Examination of Witnesses (Questions 4600 - 4619)

  4600. CHAIRMAN: The Commons had powers to ask for additional provisions.

  4601. MR HORTON: Yes.

  4602. CHAIRMAN: They would therefore have had powers to ask for additional provisions to deal with a different alignment between Liverpool Street and Whitechapel.

  4603. MR HORTON: But the Commons, as I understand it, because the Petitioners did not raise this until the course of argument on AP3, took the view that it could not properly be raised in the context of AP3 because that was considering a specific additional provision.

  4604. CHAIRMAN: But they were empowered to ask for additional provisions, and indeed they did so—not here, but elsewhere.

  4605. MR HORTON: As I understand it, they took the view that they did not have that power in relation to such a request, in relation to route B, raised in the context of Additional Provision 3.

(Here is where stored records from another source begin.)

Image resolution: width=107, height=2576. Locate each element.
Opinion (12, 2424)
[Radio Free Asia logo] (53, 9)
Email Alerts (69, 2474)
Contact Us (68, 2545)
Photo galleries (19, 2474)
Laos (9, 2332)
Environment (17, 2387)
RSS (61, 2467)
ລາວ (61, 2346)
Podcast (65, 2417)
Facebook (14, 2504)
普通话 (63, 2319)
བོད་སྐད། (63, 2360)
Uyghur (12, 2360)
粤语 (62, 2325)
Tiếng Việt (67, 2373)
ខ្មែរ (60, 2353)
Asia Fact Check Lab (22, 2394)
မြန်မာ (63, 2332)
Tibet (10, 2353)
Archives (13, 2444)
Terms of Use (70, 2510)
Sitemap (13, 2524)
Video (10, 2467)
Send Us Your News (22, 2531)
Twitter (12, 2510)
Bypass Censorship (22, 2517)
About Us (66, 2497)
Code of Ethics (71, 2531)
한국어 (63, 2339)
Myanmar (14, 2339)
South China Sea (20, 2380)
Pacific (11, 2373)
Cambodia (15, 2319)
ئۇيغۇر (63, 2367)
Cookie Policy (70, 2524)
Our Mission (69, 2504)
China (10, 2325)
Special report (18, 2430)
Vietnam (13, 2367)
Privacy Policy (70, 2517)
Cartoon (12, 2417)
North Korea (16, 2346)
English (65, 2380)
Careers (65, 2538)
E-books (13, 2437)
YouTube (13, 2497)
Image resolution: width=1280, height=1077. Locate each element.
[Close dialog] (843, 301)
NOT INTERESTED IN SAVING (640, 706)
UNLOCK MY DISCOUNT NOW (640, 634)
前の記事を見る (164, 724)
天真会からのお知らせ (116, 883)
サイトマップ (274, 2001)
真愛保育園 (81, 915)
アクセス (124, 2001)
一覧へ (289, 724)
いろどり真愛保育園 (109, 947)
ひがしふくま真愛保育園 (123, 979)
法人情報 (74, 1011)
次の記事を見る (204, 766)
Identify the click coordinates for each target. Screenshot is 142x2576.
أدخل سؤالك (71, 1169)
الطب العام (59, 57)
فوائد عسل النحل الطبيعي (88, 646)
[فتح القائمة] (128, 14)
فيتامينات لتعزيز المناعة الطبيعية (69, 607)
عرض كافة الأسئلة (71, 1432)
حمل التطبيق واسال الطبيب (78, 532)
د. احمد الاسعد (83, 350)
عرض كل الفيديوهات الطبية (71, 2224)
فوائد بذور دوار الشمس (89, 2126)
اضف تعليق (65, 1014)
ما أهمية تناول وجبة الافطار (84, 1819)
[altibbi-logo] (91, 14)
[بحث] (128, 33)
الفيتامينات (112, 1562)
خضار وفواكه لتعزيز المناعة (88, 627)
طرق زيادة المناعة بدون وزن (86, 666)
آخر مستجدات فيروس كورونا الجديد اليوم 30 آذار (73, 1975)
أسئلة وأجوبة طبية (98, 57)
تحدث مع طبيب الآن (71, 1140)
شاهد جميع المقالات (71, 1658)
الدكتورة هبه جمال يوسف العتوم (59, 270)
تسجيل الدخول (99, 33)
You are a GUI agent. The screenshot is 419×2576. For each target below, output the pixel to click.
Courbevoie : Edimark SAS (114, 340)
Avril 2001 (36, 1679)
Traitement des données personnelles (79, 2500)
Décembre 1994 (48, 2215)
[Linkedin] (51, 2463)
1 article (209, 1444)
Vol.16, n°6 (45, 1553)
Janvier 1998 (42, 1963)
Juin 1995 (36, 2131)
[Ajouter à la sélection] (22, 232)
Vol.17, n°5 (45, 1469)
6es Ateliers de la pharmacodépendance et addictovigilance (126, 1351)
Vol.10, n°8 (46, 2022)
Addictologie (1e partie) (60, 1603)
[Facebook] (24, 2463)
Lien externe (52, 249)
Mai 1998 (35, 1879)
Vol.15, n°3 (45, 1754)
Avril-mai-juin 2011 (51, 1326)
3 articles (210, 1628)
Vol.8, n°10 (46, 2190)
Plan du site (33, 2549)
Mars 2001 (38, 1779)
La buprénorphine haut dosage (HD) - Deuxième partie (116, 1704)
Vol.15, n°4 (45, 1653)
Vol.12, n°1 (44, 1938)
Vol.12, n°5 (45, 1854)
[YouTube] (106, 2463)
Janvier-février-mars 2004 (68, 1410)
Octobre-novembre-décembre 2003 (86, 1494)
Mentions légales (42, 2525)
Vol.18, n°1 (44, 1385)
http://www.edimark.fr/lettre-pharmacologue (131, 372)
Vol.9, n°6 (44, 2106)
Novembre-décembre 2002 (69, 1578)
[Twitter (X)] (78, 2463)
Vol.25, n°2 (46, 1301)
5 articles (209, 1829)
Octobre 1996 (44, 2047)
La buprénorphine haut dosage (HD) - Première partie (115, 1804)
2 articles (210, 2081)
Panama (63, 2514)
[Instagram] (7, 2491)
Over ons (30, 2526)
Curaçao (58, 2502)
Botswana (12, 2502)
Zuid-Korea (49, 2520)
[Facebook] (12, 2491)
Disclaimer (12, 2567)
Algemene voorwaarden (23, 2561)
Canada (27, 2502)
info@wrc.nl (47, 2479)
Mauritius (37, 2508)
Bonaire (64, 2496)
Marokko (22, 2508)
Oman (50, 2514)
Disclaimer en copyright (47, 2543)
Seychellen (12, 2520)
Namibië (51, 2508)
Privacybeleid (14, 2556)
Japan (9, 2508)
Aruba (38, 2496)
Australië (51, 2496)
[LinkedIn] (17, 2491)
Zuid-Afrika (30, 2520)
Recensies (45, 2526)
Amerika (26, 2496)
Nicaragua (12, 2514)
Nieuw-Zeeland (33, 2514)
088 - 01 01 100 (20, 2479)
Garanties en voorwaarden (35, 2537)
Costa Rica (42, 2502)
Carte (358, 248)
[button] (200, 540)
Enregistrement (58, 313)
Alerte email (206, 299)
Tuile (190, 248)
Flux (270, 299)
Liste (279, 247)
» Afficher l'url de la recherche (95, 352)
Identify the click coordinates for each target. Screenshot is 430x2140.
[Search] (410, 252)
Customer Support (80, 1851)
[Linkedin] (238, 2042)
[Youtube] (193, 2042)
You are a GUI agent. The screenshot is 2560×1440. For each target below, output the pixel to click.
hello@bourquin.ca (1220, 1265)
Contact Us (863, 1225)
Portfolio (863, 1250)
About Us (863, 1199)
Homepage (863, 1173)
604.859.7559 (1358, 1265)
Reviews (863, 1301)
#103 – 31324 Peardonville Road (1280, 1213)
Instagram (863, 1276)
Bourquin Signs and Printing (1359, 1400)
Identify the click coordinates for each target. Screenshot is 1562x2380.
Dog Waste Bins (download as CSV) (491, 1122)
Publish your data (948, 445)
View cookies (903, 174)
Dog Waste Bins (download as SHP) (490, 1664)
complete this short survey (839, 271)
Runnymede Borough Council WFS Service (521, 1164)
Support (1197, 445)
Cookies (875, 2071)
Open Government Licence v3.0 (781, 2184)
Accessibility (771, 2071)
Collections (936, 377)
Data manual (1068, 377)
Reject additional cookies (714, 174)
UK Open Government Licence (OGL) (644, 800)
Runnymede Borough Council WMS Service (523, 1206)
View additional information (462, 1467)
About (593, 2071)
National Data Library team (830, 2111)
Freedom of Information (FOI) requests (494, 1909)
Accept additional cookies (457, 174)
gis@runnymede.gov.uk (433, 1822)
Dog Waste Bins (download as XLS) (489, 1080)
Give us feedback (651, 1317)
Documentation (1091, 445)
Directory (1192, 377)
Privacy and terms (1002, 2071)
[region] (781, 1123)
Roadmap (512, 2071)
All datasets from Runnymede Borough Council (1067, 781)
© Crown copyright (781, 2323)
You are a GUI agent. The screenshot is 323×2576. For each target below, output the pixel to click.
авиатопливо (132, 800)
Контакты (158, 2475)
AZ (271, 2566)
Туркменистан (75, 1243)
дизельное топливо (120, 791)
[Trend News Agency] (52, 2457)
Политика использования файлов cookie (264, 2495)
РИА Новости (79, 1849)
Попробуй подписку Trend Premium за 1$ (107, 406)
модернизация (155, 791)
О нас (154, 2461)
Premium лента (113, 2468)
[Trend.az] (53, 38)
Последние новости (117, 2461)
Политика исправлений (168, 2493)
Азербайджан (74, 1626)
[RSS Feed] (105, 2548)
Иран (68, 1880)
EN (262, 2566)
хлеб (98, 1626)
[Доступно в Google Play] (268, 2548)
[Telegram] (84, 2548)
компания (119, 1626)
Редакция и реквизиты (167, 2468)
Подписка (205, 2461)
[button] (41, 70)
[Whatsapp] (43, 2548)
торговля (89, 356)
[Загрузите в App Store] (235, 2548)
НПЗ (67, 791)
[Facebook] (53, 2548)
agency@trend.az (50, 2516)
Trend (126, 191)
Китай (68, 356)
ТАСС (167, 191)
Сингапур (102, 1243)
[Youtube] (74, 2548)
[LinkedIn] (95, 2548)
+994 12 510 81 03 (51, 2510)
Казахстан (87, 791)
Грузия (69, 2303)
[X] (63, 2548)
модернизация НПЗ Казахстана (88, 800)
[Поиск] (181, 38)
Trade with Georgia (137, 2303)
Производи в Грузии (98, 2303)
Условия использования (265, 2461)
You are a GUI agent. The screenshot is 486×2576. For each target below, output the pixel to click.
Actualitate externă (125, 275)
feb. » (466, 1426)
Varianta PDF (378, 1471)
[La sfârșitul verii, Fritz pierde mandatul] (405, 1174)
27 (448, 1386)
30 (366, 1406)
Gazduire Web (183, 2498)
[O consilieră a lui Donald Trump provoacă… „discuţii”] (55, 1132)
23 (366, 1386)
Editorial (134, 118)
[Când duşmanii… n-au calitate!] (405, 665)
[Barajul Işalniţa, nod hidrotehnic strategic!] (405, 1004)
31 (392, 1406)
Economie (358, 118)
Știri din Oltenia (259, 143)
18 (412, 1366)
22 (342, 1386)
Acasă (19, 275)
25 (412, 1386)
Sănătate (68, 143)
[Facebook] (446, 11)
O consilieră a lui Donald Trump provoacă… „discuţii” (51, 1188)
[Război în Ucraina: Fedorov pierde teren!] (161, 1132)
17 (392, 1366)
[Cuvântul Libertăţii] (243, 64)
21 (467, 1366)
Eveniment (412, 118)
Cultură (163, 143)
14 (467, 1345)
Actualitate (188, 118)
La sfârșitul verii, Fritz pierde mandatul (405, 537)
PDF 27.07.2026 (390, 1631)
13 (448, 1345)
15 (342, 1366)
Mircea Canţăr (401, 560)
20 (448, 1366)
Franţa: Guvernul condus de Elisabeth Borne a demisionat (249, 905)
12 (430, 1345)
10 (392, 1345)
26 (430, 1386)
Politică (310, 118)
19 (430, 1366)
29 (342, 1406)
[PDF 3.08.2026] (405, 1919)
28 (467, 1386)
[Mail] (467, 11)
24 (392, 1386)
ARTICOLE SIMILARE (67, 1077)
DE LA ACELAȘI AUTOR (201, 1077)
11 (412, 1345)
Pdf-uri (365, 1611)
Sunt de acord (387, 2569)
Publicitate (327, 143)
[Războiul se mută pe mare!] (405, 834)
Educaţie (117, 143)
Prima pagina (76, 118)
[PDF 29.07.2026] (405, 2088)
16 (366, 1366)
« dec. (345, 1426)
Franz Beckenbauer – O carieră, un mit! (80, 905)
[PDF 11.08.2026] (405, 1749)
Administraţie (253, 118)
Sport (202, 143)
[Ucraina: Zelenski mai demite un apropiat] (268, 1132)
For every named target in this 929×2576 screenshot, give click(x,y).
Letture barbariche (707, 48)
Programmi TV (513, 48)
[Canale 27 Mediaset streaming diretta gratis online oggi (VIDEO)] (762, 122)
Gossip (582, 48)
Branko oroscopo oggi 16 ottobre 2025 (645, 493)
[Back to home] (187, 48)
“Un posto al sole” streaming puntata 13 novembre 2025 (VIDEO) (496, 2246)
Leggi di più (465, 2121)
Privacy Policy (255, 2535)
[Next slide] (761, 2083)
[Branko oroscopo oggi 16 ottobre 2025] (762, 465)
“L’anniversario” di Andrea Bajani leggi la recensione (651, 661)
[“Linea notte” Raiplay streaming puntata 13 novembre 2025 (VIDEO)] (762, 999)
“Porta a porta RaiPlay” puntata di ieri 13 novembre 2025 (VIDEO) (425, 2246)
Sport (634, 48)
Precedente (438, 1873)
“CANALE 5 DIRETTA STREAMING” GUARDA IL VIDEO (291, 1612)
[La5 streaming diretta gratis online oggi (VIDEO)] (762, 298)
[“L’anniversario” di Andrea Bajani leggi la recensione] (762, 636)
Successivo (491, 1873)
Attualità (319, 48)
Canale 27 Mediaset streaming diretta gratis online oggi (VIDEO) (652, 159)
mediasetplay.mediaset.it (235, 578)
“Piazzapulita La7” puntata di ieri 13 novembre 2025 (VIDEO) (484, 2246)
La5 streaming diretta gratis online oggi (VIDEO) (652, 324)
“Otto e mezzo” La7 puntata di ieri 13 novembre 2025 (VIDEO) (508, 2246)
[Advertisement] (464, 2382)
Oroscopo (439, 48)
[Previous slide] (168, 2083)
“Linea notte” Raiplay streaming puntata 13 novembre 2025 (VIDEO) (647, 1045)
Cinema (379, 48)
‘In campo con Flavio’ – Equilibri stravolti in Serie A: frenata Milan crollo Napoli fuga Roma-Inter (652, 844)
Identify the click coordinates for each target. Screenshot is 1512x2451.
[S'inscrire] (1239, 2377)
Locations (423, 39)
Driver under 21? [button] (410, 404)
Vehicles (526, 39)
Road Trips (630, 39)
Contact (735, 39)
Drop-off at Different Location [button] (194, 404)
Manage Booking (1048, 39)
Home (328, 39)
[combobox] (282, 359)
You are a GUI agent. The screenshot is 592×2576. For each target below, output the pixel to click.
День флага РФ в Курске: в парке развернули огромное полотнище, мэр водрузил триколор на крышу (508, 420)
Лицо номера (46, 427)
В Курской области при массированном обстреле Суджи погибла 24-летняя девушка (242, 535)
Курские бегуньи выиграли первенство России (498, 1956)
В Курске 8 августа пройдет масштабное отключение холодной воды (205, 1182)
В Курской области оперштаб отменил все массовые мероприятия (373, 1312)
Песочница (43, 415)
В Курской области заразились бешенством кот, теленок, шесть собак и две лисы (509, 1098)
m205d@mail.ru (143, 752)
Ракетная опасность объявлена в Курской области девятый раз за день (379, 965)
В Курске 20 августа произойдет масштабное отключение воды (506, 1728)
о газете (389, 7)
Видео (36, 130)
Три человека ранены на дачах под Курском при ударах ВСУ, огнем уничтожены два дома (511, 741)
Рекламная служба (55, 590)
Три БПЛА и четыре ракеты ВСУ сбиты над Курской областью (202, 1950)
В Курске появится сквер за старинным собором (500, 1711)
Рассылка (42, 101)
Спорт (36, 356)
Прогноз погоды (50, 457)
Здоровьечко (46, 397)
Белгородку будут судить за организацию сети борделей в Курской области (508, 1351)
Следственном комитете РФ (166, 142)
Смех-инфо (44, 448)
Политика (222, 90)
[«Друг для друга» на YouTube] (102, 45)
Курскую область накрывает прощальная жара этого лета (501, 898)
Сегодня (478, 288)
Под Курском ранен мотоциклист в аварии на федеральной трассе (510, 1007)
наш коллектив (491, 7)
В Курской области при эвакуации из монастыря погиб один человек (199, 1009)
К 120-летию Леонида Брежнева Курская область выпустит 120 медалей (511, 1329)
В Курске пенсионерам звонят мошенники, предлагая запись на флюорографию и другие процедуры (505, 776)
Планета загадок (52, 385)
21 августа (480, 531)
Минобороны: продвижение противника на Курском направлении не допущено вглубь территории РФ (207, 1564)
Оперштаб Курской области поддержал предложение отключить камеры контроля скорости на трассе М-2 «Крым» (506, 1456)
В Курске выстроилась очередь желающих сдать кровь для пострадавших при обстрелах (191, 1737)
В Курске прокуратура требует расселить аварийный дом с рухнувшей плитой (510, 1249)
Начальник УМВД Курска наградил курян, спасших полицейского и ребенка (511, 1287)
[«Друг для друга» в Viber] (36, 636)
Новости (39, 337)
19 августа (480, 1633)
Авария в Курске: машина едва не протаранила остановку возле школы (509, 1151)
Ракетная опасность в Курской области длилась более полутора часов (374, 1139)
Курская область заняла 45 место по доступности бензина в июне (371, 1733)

  4606. CHAIRMAN: I do not know what Additional Provision 3 was. I have heard of it. I am not talking about Additional Provision 3.

  4607. MR HORTON: No, I know you are not.

  4608. CHAIRMAN: What I am saying is that the House of Commons Select Committee had powers to ask for additional provisions to be made, petitioned upon and decided, did they not?

  4609. MR HORTON: Yes.

  4610. CHAIRMAN: They did not ask for one to deal with this route.

  4611. MR HORTON: No.

  4612. CHAIRMAN: We cannot do it.

  4613. MR HORTON: What actually happened, if I understand it, is that the Promoters, bizarrely, perhaps concerned—I know not—about the apparent lack of attention given to southern alignments generically, you may recollect, gave an undertaking to the Commons to give further consideration to southern alignments. That was what resulted in the October 2007 Mott MacDonald report, but, extraordinarily, they avoided in the course of that considering route B. They considered just about everything one could think of except route B in that.

  4614. CHAIRMAN: But they had powers to ask for additional provisions which would have included route B, did they not?

  4615. MR HORTON: May I just take one moment? (Pause for instructions)

  4616. CHAIRMAN: You are having lots of help, Mr Horton. I hope it is producing results.

  4617. MR HORTON: My Lord, you have been very patient and I am very grateful to your Lordships and my Lady. At the Committee stage in the Commons, the main Committee stage, your Petitioners knew nothing of route B; that is a fact. These reports had not been disclosed, and so at that stage when the Commons had the powers—

  4618. CHAIRMAN: Do you mean to say the Select Committee stage?

  4619. MR HORTON: Yes. I beg your pardon.